Several of the common and all of the specific proteins of U1 snRNP bear long extensions, whose distal regions are not visible in our structure. These regions include long C-terminal extensions of Sm proteins D1, D3 and B (residues 86–119, 95–126 and 91–240, respectively) that are rich in Arg-Gly repeats and, in the case of B, also contain Pro-rich regions; a long C-terminal stretch that contains Arg-Ser repeats in the U1-70K protein (residues 184–437), resembling SR-type splicing factors (Graveley and Maniatis, 1998); a second RRM at the C terminus of the U1-A protein (residues 208–282), which is connected to the N-terminal RRM by a flexible linker (residues 115–207); and a C-terminal extension of the U1-C protein (residues 62–159, not contained in the crystal structure of recombinant human U1 snRNP). Combining the present structure with the previous recombinant U1 snRNP structure (Pomeranz Krummel et al, 2009), we constructed a full model of the U1 snRNP encompassing intrinsically unstructured or flexibly attached regulatory elements to illustrate the remarkable size of these elusive parts (Supplementary Figure S5). Some of these extensions may adopt a more compact conformation under certain conditions and may fold back onto the structured part of U1 snRNP, which could explain additional masses seen in the cryo-EM structure of native human U1 snRNP (Stark et al, 2001), compared with the crystal structures.
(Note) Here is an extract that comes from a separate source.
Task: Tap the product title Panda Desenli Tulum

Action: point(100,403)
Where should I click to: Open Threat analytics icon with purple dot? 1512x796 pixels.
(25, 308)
On the basis of the observation that Sm proteins D1, D3 and B can be crosslinked to the pre-mRNA during early spliceosome assembly steps in yeast (Zhang and Rosbash, 1999), and that removal of their positively charged C-terminal tails affects cell viability and commitment complex formation (Zhang et al, 2001), it was suggested that the tails consolidate short intermolecular base-pairing interactions critical for spliceosome assembly. The long extensions are also reminiscent of the C-terminal domain of the largest subunit of eukaryotic RNA polymerase II, which serves as a landing pad for RNA processing factors (Meinhart et al, 2005). Thus, in an analogous manner, the extensions of the U1 snRNP may also mediate close approximation of snRNPs during spliceosome assembly and/or may serve to establish contacts to other splicing factors. For example, the alternative splicing factor ASF/SF2 binds to the RS-like domain of U1-70K (Xiao and Manley, 1997).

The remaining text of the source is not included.